_Exercise requirements_: Repeat every line of the material below without changing anything.

(Data on locating visible targets)
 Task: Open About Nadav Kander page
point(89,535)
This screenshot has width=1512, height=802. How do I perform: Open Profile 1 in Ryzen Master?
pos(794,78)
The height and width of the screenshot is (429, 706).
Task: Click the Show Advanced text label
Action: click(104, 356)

_Solved problem_:
 Task: Open About Nadav Kander page
point(89,535)
This screenshot has width=1512, height=802. How do I perform: Open Profile 1 in Ryzen Master?
pos(794,78)
The height and width of the screenshot is (429, 706).
Task: Click the Show Advanced text label
Action: click(104, 356)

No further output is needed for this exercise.